▶ **What the exercise asks**
Without its pictures, the listing below is to be transcribed exactly.

#### Data records ####

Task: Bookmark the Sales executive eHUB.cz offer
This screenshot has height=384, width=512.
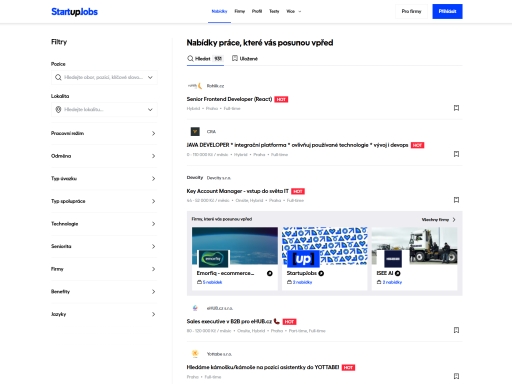Action: (456, 330)
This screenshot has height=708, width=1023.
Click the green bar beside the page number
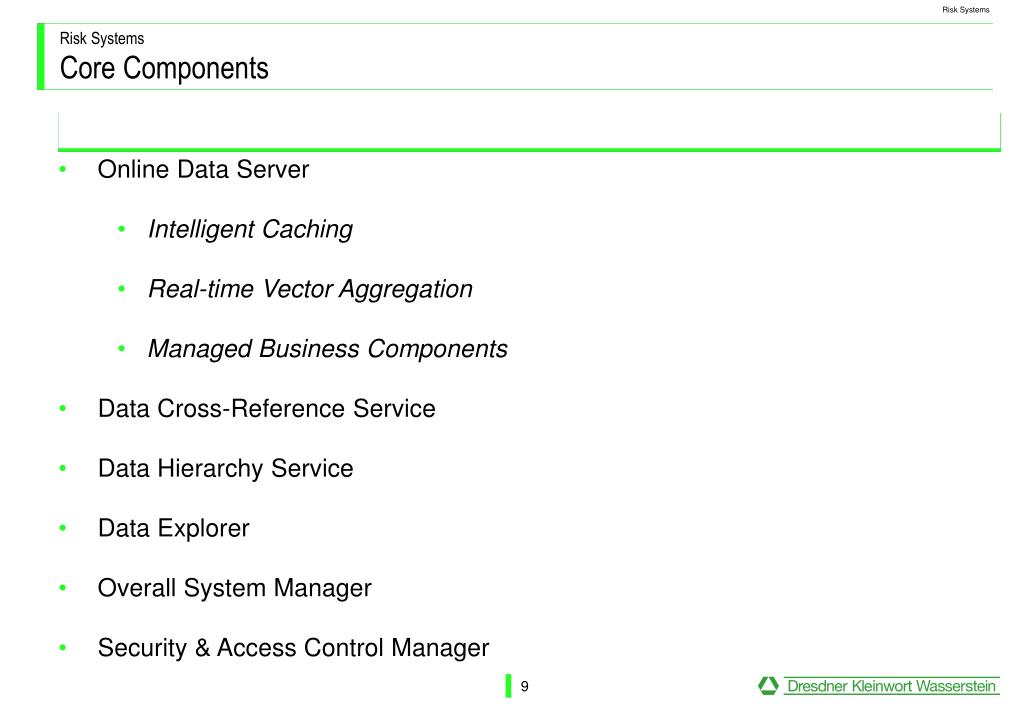(509, 686)
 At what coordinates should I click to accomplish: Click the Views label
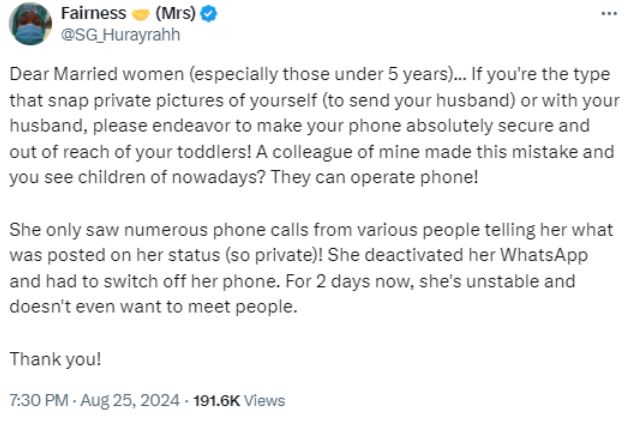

####

▶ **Problem solution**
Task: Bookmark the Sales executive eHUB.cz offer
This screenshot has height=384, width=512.
Action: (456, 330)
This screenshot has height=708, width=1023.
Click the green bar beside the page number
(509, 686)
 At what coordinates should I click to accomplish: Click the Views label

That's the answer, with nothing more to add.